Manu, the son of actor Gérard Lanvin victim of a terrible motorcycle accident…

He was to go on the stage of La Cigale in November 2020, long before we heard about the Covid-19 and the pandemic depriving artists of concerts and sharing with their audience for too long already. However, Manu Lanvin did indeed have to cancel his performance. However, the virus that has been crippling life around the world for two years has nothing to do with this cancellation as some might have thought. Indeed, the son of Gérard Lanvin had to resolve to postpone his date for a much more serious concern which almost cost him his life. “I had gone to Morocco to isolate myself with my musicians and prepare for the concert at La Cigale which was originally supposed to take place in November 2020”recalls the artist in the columns of Figaro, before revealing the reason forcing him to cancel his performance: “Last evening I went down the road on a motorbike. I was going too fast, I had a helmet on but I didn’t see a roundabout appear out of nowhere and I crossed it in the middle. I’m fell, broke several ribs but above all I hit the ground violently with one of my big rings.”

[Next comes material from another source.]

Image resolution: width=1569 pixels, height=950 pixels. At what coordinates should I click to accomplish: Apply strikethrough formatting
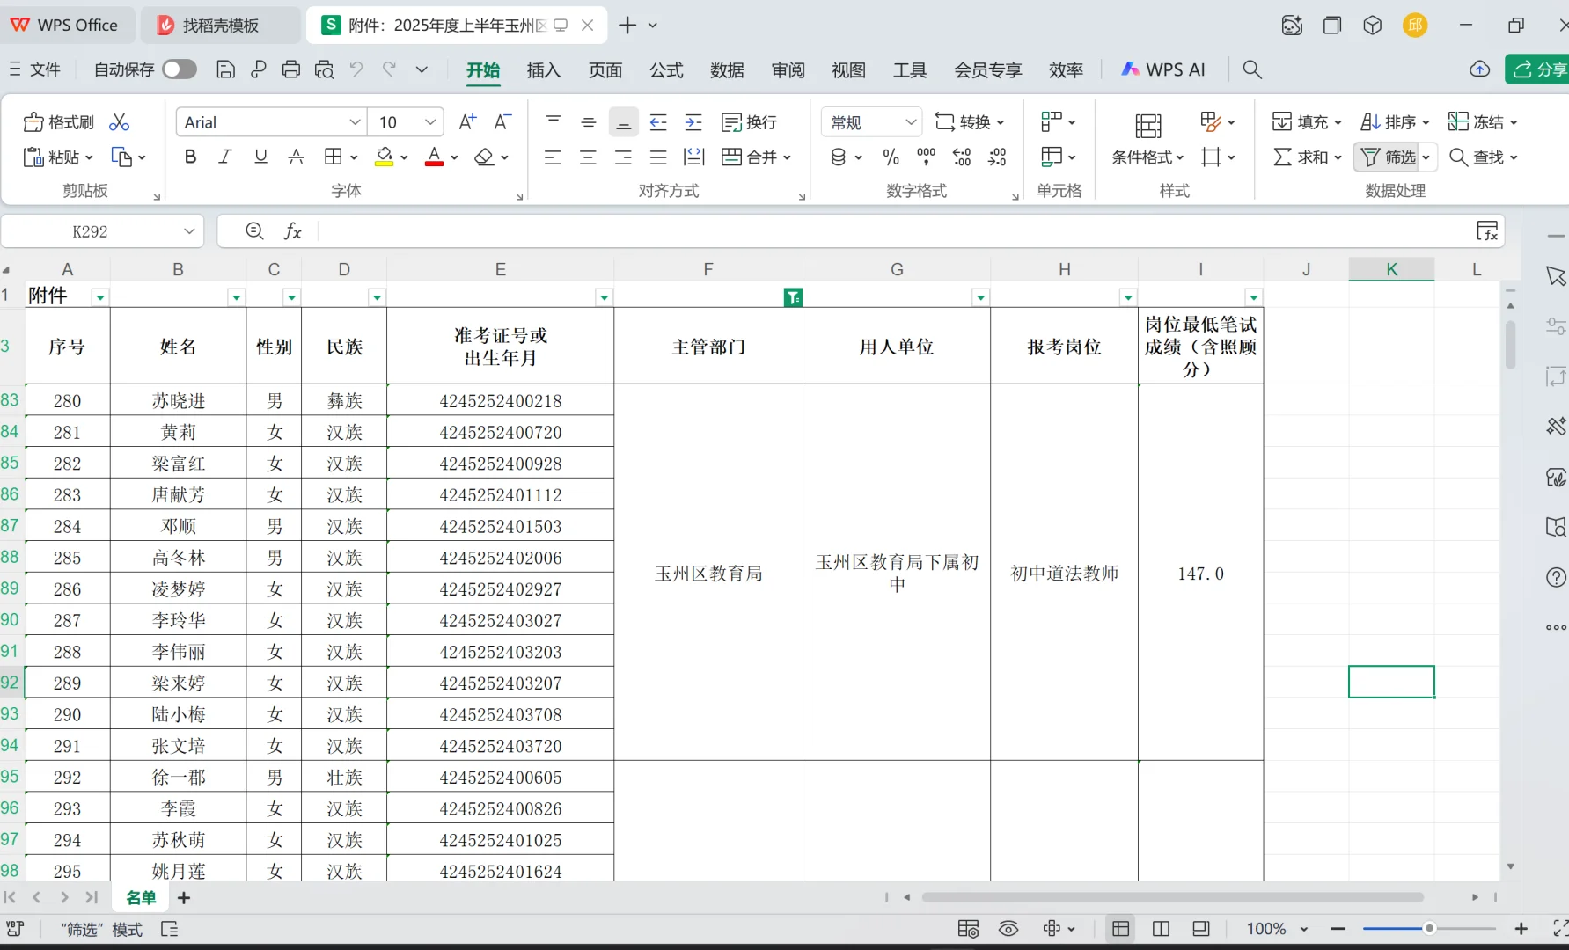[296, 157]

An accident much more serious than he would have thought: “The shock was substantial and my right hand, in particular a finger, had an open fracture”. Gérard Lanvin’s son, being alone at the scene of the accident, was then forced to “push his motorbike for five kilometres” before finding someone to help him. Once entered the hospital, the artist immediately went to the pool table to have the operation. However, before being plunged into sleep for the intervention, the surgeon made him a chilling announcement which worried him a lot about his job as a guitarist: “I was very scared because before falling asleep the surgeon told me that he might have to amputate the fourth finger on my right hand. As a guitarist and right-handed, my most important hand is the left, it’s the one with which I make the agreements but still…”

In the end, more fear than harm for Manu Lanvin who claimed to have been able to keep all his fingers and be able to continue playing thanks to “rehabilitation with a hand specialist who knows the musicians well” in Paris.